__PROBLEM__
Look for the word "computer" in the material below. Copy each line that has it.
———
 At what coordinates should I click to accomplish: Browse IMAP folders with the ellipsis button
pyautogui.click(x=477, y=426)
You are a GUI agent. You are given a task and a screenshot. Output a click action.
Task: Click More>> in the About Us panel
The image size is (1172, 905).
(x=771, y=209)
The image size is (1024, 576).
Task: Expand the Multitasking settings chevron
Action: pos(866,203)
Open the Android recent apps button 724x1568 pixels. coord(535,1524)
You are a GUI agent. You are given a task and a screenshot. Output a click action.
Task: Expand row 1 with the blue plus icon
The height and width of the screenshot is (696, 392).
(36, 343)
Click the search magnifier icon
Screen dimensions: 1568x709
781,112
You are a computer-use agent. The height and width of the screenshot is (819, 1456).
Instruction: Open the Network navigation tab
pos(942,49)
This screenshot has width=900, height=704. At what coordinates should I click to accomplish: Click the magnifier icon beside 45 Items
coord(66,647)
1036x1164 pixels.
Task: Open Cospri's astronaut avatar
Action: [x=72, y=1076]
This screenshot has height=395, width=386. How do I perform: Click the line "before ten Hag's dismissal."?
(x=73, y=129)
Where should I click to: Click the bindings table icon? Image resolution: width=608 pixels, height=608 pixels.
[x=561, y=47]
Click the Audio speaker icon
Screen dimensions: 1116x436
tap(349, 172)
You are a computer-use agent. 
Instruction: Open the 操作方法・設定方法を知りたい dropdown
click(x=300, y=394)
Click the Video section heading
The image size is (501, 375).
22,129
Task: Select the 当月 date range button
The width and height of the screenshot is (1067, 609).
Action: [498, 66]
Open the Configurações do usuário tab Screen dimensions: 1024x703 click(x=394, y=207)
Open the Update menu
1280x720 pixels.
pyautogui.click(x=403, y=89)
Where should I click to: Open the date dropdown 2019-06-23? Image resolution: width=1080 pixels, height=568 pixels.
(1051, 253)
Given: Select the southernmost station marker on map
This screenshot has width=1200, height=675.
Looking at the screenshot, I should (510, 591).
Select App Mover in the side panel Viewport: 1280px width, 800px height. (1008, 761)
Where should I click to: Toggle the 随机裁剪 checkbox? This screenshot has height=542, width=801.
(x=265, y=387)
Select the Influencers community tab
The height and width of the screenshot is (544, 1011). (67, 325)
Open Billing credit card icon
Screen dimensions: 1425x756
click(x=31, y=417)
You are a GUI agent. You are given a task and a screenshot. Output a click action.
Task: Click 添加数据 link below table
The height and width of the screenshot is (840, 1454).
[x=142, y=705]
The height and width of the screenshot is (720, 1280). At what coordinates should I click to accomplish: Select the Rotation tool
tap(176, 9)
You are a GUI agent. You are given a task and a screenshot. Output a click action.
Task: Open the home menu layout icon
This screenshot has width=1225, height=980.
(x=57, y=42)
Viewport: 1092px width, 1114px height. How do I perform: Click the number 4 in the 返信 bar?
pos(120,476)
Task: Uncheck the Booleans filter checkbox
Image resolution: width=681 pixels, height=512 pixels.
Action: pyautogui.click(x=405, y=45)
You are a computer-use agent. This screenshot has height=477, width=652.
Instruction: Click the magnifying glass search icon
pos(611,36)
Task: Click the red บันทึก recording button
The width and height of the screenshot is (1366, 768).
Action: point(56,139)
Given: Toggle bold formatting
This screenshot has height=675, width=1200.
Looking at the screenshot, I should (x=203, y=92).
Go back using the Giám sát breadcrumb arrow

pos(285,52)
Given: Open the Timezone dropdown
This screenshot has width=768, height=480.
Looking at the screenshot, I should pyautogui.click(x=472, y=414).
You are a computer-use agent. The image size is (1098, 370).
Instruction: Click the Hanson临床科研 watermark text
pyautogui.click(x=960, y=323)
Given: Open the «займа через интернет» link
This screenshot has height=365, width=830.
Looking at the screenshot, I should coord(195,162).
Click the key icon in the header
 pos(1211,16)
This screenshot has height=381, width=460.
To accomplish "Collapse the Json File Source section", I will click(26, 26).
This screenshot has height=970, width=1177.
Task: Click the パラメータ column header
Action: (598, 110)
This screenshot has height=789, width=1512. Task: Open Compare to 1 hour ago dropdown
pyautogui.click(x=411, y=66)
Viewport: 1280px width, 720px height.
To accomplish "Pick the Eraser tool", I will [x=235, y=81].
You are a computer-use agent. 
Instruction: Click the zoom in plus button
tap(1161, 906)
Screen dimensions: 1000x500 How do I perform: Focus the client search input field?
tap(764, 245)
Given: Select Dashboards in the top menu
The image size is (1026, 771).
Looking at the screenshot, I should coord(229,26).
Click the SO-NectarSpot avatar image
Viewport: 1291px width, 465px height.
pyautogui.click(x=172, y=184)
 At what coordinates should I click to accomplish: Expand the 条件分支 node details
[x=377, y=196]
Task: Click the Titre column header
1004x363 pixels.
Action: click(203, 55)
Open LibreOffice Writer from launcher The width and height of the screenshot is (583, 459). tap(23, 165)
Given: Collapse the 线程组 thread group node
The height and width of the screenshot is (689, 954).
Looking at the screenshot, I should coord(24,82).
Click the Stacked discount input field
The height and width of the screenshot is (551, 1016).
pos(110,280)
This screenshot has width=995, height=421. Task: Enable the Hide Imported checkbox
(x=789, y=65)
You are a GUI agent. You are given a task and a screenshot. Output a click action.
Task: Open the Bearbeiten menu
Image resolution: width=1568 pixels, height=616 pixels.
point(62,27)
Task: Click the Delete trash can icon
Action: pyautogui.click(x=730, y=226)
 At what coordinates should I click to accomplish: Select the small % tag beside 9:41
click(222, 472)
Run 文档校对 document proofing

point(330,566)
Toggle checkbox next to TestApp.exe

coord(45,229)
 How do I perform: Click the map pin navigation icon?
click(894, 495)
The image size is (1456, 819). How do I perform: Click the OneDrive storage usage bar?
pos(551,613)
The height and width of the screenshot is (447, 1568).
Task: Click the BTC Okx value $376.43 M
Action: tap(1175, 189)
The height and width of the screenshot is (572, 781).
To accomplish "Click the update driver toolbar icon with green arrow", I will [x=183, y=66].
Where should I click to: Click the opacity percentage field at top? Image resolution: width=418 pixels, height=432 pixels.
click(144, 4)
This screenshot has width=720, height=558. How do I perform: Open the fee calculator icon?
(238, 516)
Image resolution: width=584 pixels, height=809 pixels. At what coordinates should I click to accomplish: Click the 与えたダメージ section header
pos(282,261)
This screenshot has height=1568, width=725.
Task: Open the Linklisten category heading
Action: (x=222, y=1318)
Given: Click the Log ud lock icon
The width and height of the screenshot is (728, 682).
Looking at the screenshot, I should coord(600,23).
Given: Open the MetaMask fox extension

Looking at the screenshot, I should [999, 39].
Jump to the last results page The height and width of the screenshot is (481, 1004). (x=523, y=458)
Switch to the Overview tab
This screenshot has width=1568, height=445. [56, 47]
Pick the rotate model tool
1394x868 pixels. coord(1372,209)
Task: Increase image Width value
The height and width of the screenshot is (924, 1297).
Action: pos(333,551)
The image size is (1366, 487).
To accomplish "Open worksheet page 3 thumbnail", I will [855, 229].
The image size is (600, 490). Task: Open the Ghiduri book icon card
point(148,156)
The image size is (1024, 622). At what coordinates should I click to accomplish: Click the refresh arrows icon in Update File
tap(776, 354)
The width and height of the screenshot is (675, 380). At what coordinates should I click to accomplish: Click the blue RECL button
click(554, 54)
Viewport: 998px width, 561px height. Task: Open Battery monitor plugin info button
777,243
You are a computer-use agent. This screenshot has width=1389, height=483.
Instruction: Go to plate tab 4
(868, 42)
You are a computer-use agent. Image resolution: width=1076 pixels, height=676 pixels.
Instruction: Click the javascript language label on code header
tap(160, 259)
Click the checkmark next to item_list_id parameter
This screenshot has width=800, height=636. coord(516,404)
———
__SOLVED EXERCISE__
You are a computer-use agent. The height and width of the screenshot is (819, 1456).
You are a computer-use agent. 
You are a computer-use agent. This screenshot has height=477, width=652.
You are a computer-use agent. The image size is (1098, 370).
You are a computer-use agent. 
You are a computer-use agent. This screenshot has width=1389, height=483.
You are a computer-use agent. Image resolution: width=1076 pixels, height=676 pixels.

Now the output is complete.